▸ Passage given:
>> BEGIN

Storytime Tapestry Newsletter

The newsletter devoted to spreading love and cultural awareness around the world.

September 4, 2007

 

Publishers Favourite Sites:

Rosanne Catalano

http://www.rosannecatalano.net/

 

Michael Smith

http://subs.zinester.com/86758/

 

Barbara Weymouth

penwormprayerwarriors-subscribe@yahoogroups.com

 

Helen Dowd

www.occupytillicome.com

 

Dean Perchick

http://symzonia.blogspot.com

 

Today’s Announcements

  

Happy Birthday Dave McCurley: davemcc@cox.net

 

Today’s Stories

~**~**~

 

Kitten in the Woodpile

Earla Jean Hollon

Because of getting on in years, I decided several years ago, that as our beloved pets passed on, we would not acquire new fur and/or feathered friends.  For five years were down to only cat in our little zoo, and that was Tyler, a rescued Siamese mix, nearing 19 years.  My husband had for some time been making comments concerning acquiring a kitten, but I was firm in my decision “No more kittens/cats, puppies/dogs or birds.”  However, a small white and gray kitten had other ideas.

>> END

▸ Objective 1: Format the entries from the line containing "Task: Click the Name column header" through the line containing "Action: 624,443" as a Markdown table with the columns Row and Line, numbering each row and leaving out blank lines.

▸ Input data:
>> BEGIN

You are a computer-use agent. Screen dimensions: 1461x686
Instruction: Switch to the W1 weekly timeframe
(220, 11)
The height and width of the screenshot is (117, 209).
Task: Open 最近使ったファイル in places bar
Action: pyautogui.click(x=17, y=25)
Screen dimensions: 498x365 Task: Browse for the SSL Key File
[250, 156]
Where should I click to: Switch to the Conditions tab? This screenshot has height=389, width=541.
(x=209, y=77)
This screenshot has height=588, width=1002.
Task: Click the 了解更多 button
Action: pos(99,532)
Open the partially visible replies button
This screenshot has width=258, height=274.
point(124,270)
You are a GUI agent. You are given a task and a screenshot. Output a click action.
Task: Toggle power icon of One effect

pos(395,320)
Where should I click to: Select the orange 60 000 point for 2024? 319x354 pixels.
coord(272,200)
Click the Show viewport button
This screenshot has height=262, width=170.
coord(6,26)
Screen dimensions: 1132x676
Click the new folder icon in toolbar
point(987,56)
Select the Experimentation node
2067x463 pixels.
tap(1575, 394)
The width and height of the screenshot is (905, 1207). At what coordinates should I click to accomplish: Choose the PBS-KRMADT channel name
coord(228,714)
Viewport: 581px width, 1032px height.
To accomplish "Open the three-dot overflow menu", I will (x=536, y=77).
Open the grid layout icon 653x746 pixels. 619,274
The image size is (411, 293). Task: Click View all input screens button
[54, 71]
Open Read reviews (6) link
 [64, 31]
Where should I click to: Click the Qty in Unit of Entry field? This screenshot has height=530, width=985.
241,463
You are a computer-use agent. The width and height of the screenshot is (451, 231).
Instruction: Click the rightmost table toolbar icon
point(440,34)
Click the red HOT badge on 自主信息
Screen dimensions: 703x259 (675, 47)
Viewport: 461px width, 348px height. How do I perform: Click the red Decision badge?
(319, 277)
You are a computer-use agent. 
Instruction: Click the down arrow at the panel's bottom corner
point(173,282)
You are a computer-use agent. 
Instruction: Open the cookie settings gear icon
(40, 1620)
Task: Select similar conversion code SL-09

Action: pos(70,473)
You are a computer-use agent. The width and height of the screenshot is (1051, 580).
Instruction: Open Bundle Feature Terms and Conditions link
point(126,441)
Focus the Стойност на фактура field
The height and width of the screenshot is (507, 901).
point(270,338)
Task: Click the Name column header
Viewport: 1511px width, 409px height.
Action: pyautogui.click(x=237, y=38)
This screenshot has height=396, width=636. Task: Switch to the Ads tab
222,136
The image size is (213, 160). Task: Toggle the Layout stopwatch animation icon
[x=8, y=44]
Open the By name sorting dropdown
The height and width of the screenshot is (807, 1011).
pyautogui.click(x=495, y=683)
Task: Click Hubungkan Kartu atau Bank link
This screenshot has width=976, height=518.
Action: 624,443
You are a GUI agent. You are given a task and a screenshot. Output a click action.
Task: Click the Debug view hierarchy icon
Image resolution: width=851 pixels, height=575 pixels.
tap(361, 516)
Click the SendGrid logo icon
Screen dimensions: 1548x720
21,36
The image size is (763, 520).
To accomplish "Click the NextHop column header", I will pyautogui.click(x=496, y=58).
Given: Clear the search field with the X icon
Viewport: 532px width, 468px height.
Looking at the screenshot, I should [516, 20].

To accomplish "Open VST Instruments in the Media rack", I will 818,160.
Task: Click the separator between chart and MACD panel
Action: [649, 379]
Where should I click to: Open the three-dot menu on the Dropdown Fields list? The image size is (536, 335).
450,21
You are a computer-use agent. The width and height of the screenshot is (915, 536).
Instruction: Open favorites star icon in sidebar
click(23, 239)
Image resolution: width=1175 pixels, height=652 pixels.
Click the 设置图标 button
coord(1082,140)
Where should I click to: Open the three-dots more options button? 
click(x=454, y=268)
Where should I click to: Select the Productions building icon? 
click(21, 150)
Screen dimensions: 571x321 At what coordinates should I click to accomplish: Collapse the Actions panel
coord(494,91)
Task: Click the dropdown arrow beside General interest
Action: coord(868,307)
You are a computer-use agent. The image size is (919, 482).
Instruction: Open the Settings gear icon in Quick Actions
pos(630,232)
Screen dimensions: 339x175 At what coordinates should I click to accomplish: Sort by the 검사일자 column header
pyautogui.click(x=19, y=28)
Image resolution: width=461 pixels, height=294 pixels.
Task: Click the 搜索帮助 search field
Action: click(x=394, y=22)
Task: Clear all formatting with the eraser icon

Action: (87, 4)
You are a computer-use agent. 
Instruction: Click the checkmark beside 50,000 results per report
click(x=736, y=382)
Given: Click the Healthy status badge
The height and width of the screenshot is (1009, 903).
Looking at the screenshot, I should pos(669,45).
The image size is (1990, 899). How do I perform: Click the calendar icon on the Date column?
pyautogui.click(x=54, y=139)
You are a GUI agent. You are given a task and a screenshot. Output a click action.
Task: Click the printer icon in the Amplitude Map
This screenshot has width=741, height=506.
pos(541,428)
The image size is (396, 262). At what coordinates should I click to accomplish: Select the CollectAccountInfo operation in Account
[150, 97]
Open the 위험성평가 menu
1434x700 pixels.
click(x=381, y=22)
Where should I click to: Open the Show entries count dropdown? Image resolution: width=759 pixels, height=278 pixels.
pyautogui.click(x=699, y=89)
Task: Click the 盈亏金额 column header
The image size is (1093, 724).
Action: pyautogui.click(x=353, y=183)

>> END

▸ Objective 2: List the people whose sites appear under "Publishers Favourite Sites" in the newsletter.

▸ Right answer 1:
| Row | Line |
|---|---|
| 1 | Task: Click the Name column header |
| 2 | Viewport: 1511px width, 409px height. |
| 3 | Action: pyautogui.click(x=237, y=38) |
| 4 | This screenshot has height=396, width=636. Task: Switch to the Ads tab |
| 5 | 222,136 |
| 6 | The image size is (213, 160). Task: Toggle the Layout stopwatch animation icon |
| 7 | [x=8, y=44] |
| 8 | Open the By name sorting dropdown |
| 9 | The height and width of the screenshot is (807, 1011). |
| 10 | pyautogui.click(x=495, y=683) |
| 11 | Task: Click Hubungkan Kartu atau Bank link |
| 12 | This screenshot has width=976, height=518. |
| 13 | Action: 624,443 |

▸ Right answer 2:
- Rosanne Catalano
- Michael Smith
- Barbara Weymouth
- Helen Dowd
- Dean Perchick